### Short task:
Copy out word for word the part of the records that starts with the line containing "Switch to the" and runs through the end of the records.

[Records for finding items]
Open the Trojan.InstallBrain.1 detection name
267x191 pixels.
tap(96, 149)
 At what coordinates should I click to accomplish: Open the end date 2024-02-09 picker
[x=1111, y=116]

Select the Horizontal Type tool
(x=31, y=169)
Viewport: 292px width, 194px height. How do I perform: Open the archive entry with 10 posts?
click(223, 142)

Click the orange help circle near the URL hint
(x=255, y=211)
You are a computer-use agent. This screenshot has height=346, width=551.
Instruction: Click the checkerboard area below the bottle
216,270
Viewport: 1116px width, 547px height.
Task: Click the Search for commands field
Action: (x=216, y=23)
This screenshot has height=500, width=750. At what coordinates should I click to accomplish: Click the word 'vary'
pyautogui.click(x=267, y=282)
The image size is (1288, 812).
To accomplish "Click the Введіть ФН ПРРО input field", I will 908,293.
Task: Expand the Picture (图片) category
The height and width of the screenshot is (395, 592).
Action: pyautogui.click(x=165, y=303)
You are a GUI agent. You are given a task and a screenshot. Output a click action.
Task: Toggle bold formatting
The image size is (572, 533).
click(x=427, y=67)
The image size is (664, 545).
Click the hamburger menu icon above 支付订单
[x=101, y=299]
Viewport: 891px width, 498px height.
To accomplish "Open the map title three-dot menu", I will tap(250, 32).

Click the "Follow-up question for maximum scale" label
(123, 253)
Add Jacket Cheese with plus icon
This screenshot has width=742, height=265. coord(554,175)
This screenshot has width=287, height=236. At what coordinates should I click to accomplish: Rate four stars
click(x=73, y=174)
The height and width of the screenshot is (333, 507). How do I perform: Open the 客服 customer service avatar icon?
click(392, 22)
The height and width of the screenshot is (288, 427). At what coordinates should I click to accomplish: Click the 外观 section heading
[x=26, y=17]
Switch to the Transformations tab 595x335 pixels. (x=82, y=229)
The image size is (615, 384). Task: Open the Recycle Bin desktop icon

### Exercise result:
Switch to the Transformations tab 595x335 pixels. (x=82, y=229)
The image size is (615, 384). Task: Open the Recycle Bin desktop icon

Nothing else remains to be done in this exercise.